**Liste des tâches:**
- A) Dans le texte sur la magie de Didon, relevez tous les pouvoirs que la prêtresse prétend détenir grâce à ses charmes.
- B) Prolongez le texte sur la magie de Didon à partir de sa dernière phrase.

**Texte extrait:**
Magie et récits mythiques, le désespoir amoureux

Dans l’Énéide Virgile (1er s. av. J.C.), c’est Didon que l’on trouve au livre IV s’adonnant à la magie. Après avoir tenté de charmer Énée pour qu’il reste à ses côtés, voyant que malgré ses efforts celui-ci l’abandonne pour poursuivre sa quête et rejoindre l’Italie, elle lance une malédiction à l’encontre d’Énée et ses descendants, et se donne la mort renforçant ainsi la malédiction. Pour ce faire, elle fait appel à une prêtresse spécialisée.

Mort de Didon

On m’a indiqué une prêtresse de là-bas, femme de race massyle, qui gardait le temple des Hespérides, donnait ses repas au dragon et surveillait les rameaux sacrés dans leur arbre, en répandant le miel liquide et le pavot somnifère. Elle prétend pouvoir par ses charmes apaiser les cœurs, arrêter l’eau des fleuves et rebrousser le cours des constellations (…)

**Extrait de données:**
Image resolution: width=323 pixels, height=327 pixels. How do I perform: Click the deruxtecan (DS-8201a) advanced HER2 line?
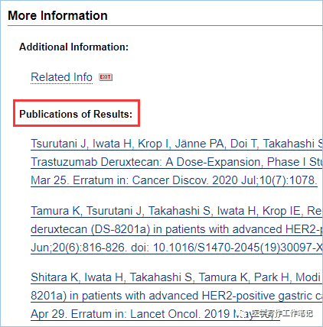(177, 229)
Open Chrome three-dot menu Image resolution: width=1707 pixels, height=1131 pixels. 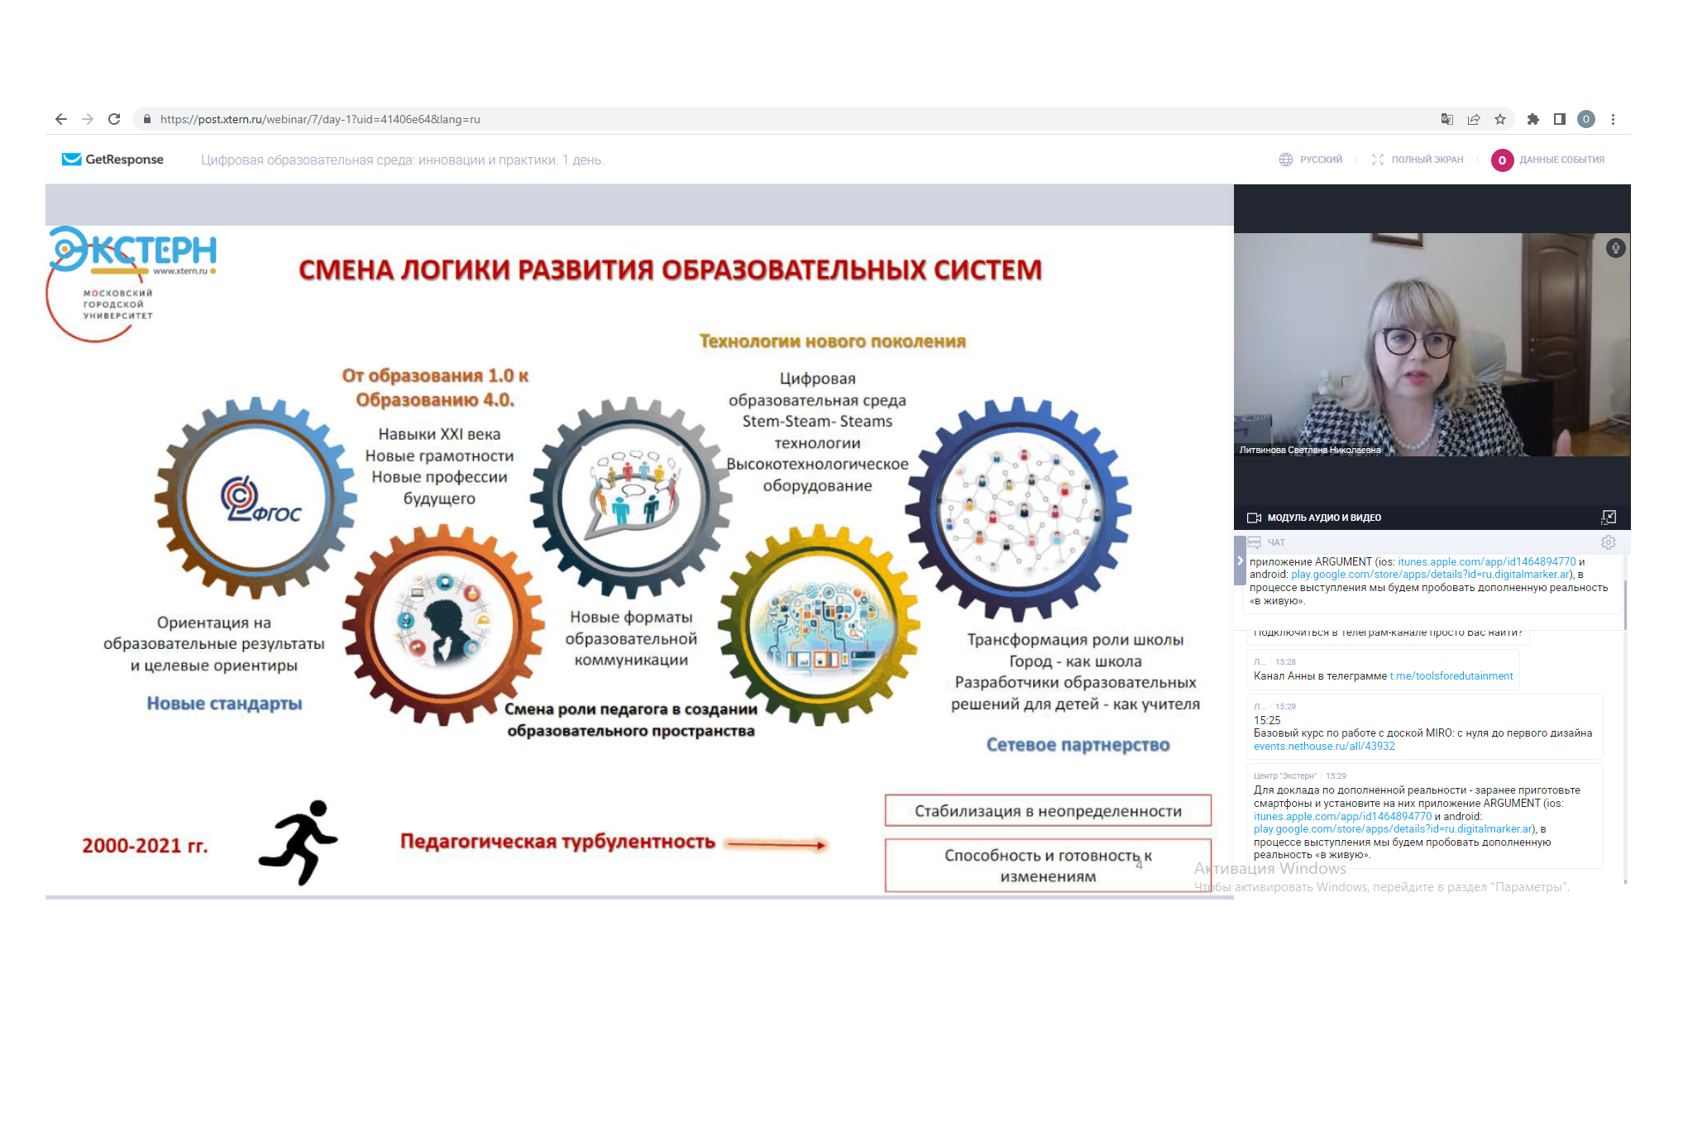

**Réponses rédigées:**
- A)
- apaiser les cœurs
- arrêter l'eau des fleuves
- rebrousser le cours des constellations

- B)
Des autels sont dressés à l’entour ; et, les cheveux épars, la prêtresse appelle d’une voix tonnante les trois cents dieux, et l’Érèbe, et le Chaos, et la triple Hécate, la vierge aux trois visages, Diane. Elle avait répandu aussi des ondes qui simulent la source de l’Averne. On cherche des herbes duvetées, ayant pour lait un poison noir, que des faux d’airain ont moissonné au clair de lune ; (…) Didon elle-même (…) s’il est quelque divinité qui ait cure de ceux qui aiment sans qu’on les paye de retour, elle implore sa justice et sa vengeance.

Virgile, Énéide, IV, 484-520, trad. M. Rat
 Illustration : La mort de Didon. Vergilius Vaticanus.Début du 5e s. Vatican, Bibliothèque Apostolique. Vat. Lat. 3225. F° 41.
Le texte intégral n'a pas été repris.